WHAT TO WORK ON: Reprint the robot bin-picking text from "1. When your" to "really well there.", swapping "parts" for "pieces".

EXTRACT PROVIDED:
——————

Safety considerations
If anyone is out there that I have come and spoken to you I probably have kind of tongue and cheek said if you put a chainsaw on the end of the robot it doesn’t matter what type of robot it is, its your application that’s hazardous not the fact that it’s a robot right. So with that disclaimer in a lot of applications you might not need any guarding at all and in other applications you might need an area scanner or a light curtain, tech or human presence. In a lot of other applications, you might need an estop outside of the robot work envelope right. But the collaborative robot the robot force and speed limited mitigates the need it solves a large part in your safety puzzle in deploying a robot. 

 

ROI Conclusion
The take away from this slide is that a retrofit almost by definition tends to cost less and it deploys much more quickly than a full machine build or a production line so a production line over all sorry. In value add, this is tangible if you are calculating ROI you probably have trouble putting this into a spreadsheet somewhere but people, again image picking parts out of a bin for eight hours that’s your job, that’s more or less unbearable and that’s kind of honestly a waste of brain power on a person so automating dull tasks like that. You can tune out and still do a task like that. Automating that task, unless you take a person and let them do something that adds more value to your organization. And again it’s hard to put that into a spreadsheet but from an intangible standpoint it the fact still remains the less people you need to do these repetitive, dull tasks, the more capacity you have for more complex task that people are actually good at. 


Question and Answer

Q: How would I interface a system like this to my machines? 
A: A very common answer to most questions in a presentation like this would to be it depends. And I’m sorry that’s exactly what I have to say in this case but it really depends on the interface of your particular machine, what kind of communication you’re machine protocols it can handle. On our system the component that would be reacting completely with you machine would be the robot and on that side what we got is a pretty good degree of flexibility. It can handle ethernet IP, TCP, mod boss, discrete digital I/O if that’s what you want to do. There are many options. 


Top Five Reasons to Choose Bin Picking

  1. When your part presentation can’t be changed up stream. I’ve had a lot of conversations where we say okay this is pretty straight forward but my parts are dumping out in a bin upstream and it’s an extruding machine for example and I can’t really slowly down the process for whatever reason I’m constrained upstream and I can’t change how the parts are presented without having an intermediate step without literally having someone spend time staging the parts right. Bin picking fits in really well there.

——————

RECORD EXCERPTS:

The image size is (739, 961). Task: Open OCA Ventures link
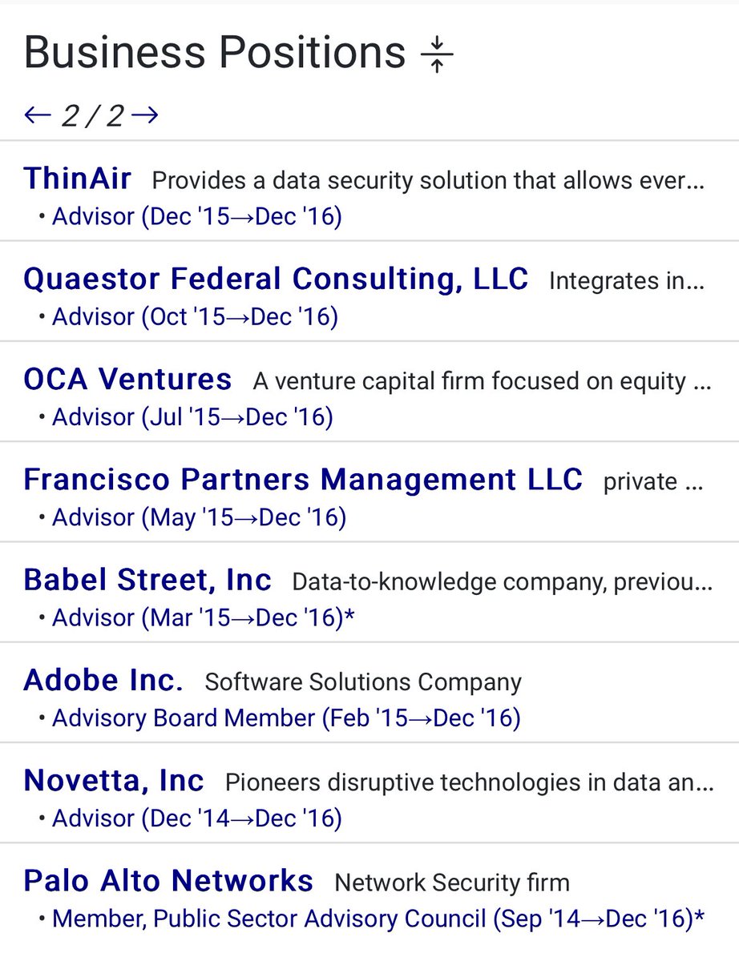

——————

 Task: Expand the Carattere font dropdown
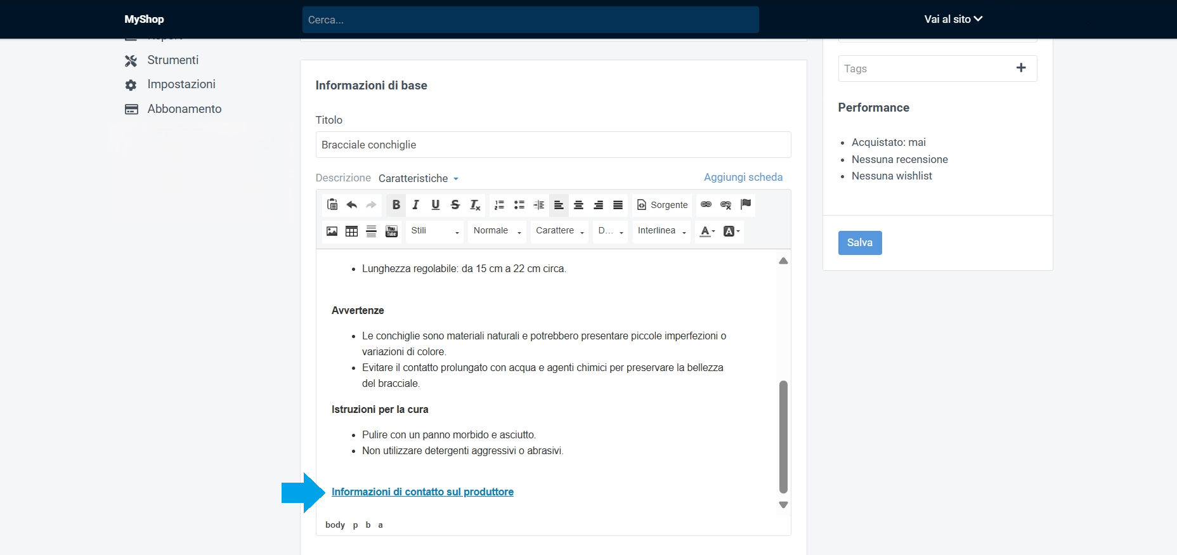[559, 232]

——————

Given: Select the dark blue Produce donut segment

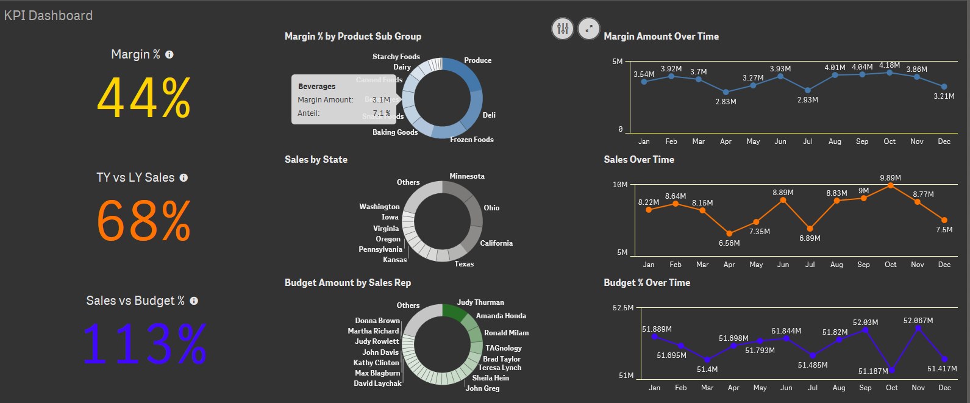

——————

THE COMPLETED TASK:
1. When your part presentation can’t be changed up stream. I’ve had a lot of conversations where we say okay this is pretty straight forward but my pieces are dumping out in a bin upstream and it’s an extruding machine for example and I can’t really slowly down the process for whatever reason I’m constrained upstream and I can’t change how the pieces are presented without having an intermediate step without literally having someone spend time staging the pieces right. Bin picking fits in really well there.